#### QUÉ TRABAJAR:
a - En el texto sobre el testimonio de Dios acerca de Jesús, ¿cómo se establece a sí misma la persona que no cree en lo que Dios dice?
b - Escribe, por favor, la continuación del texto sobre el testimonio de Dios acerca de Jesús a partir de su última oración.

Volviendo al testimonio
acerca de la importancia de Cristo para nuestra vida, Juan dice que, si le
creemos a algún ser humano, con cuánta más razón debemos creerle a Dios mismo y
lo que él dice acerca de Jesús. El ser humano puede fallar, pero el testimonio
de Dios es de absoluta confianza y verdad. En varias oportunidades durante la
vida de Jesús en esta tierra, Dios indicó claramente que Jesús era su Hijo. Y
más todavía ahora que creemos en Cristo, Dios da testimonio a través de su
Espíritu, como ya lo habíamos leído en la carta a los romanos. Por eso dice
Juan que “el que cree en el Hijo de Dios, lleva este testimonio en su propio
corazón” (v. 10 – DHH). Tenemos ahí profundo esta absoluta certeza de que
Jesús es el Mesías, y que nosotros por la fe en él hemos llegado a ser hijos de
Dios. Pero el que no cree en Jesús, no acepta ese testimonio de Dios y “está
acusando a Dios de mentiroso” (v. 10 – BLPH). ¿Qué tiene que ver el no
creer con hacerle a Dios pasar de mentiroso? La persona que no cree en lo que
Dios dice, se establece a sí misma como fuente de la verdad. Entonces, todo lo
que no coincide con esta su propia verdad es mentira para él. Si Dios entonces
dice algo que es diferente a lo que él dice, ese Dios debe ser mentiroso. ¿Se
dan cuenta hasta dónde nos puede llevar nuestra incredulidad? Lo mismo vale
para cualquier otra cosa que dice la Biblia y que no aceptamos o no cumplimos. La
verdad absoluta es lo que está en la Palabra de Dios, no lo que opina el ser
humano. Pero gracias a Dios que nosotros hemos creído y aceptado el testimonio
que Dios dio: “que Dios nos ha dado vida eterna, y que esta vida está en su
Hijo” (v. 11 – DHH). Al aceptar esta verdad, accedemos a la vida eterna. En
palabras de Juan: “El que tiene al Hijo, tiene la vida, el que no tiene al
Hijo de Dios no tiene la vida” (v. 12 – RVC). ¿Así o más claro? Cristo es
el centro. Con Cristo se levanta o se cae todo. Creer en Jesús es entonces lo
más inteligente que el ser humano puede hacer.

#### MATERIAL PROPORCIONADO:
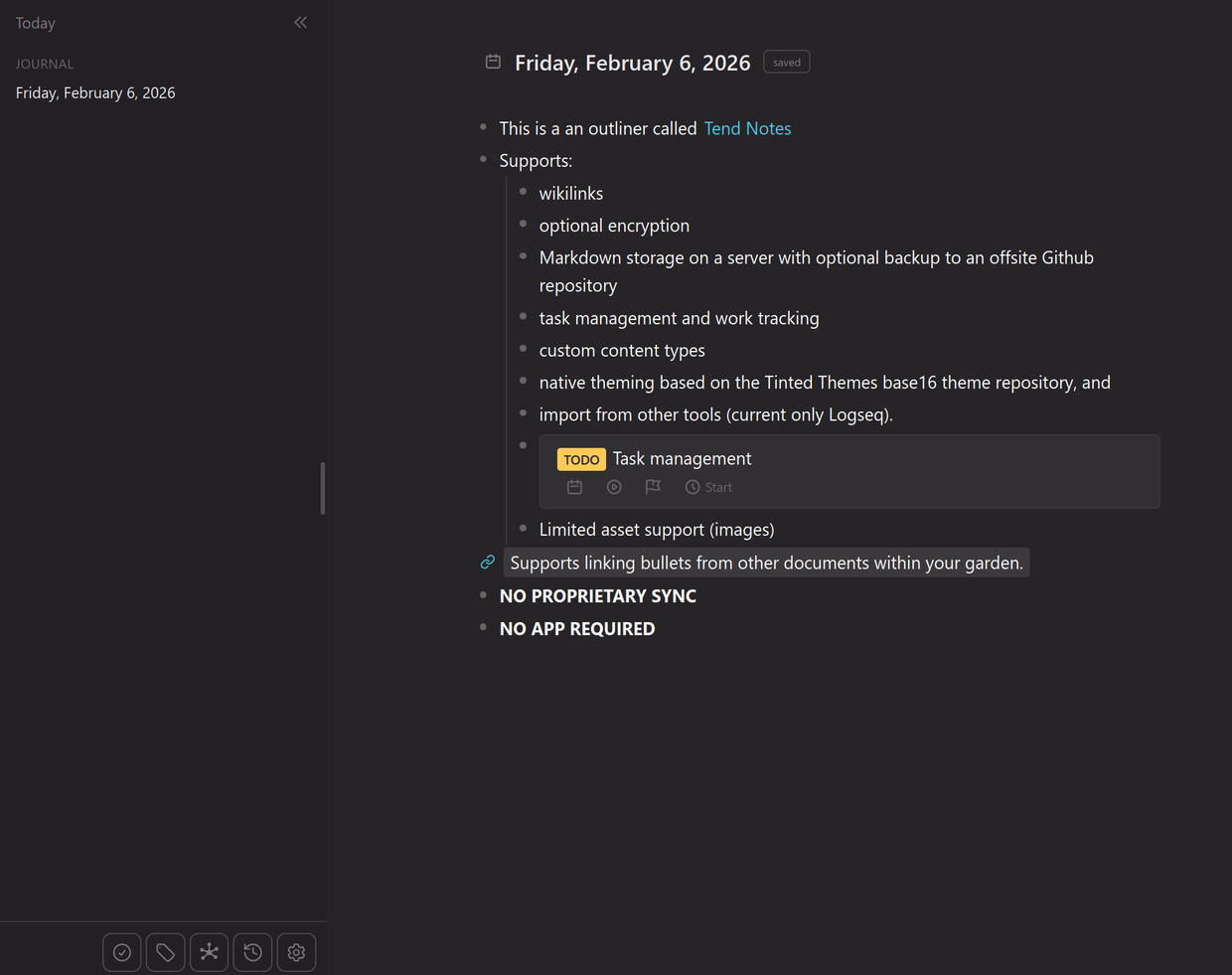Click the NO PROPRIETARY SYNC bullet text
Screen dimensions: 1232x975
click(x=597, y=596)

* * *

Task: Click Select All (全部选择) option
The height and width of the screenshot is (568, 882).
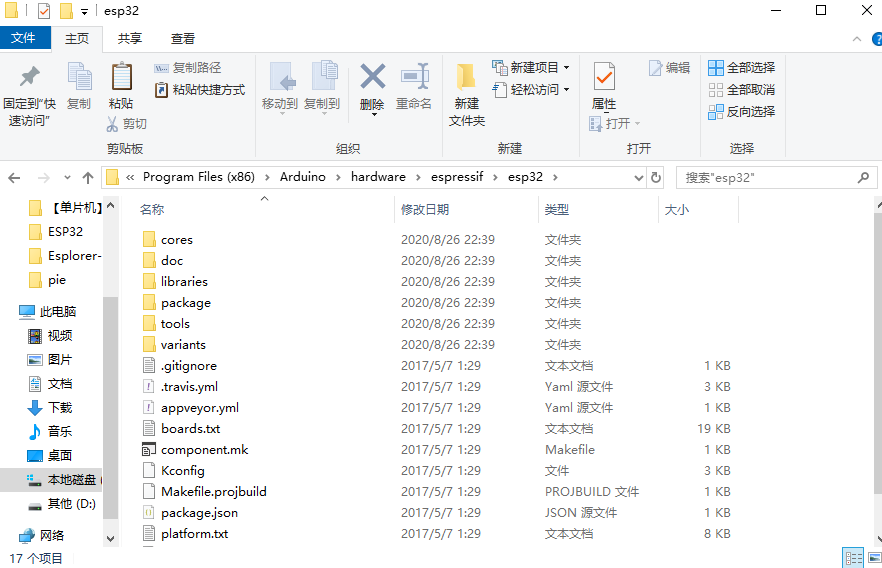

#### RESULTADOS:
a - Se establece a sí misma como fuente de la verdad.

b -
A Juan le interesa mucho
que tengamos absoluta certeza en cuanto a nuestro estado espiritual: “Les he
escrito estas cosas a ustedes, los que creen en el nombre del Hijo de Dios,
para que sepan que tienen vida eterna” (v. 13 – RVC). ¿Tú crees que Jesús
es el Hijo de Dios, el Mesías, el Salvador del mundo? Entonces, ¿qué tienes?
Vida eterna. ¿Tú no lo crees? Entonces ocupate pronto de este asunto, porque
hasta que no creas en Jesús, sólo tienes muerte eterna.
Pero los que tenemos claro
este asunto, los que hemos aceptado por fe a Jesús en nuestras vidas y los que
somos hijos de Dios, tenemos ahora comunión íntima con él. Esto se nota, por
ejemplo, en nuestra comunicación con él: “Tenemos plena confianza de que
Dios nos escucha si le pedimos algo conforme a su voluntad” (v. 14 – BPD).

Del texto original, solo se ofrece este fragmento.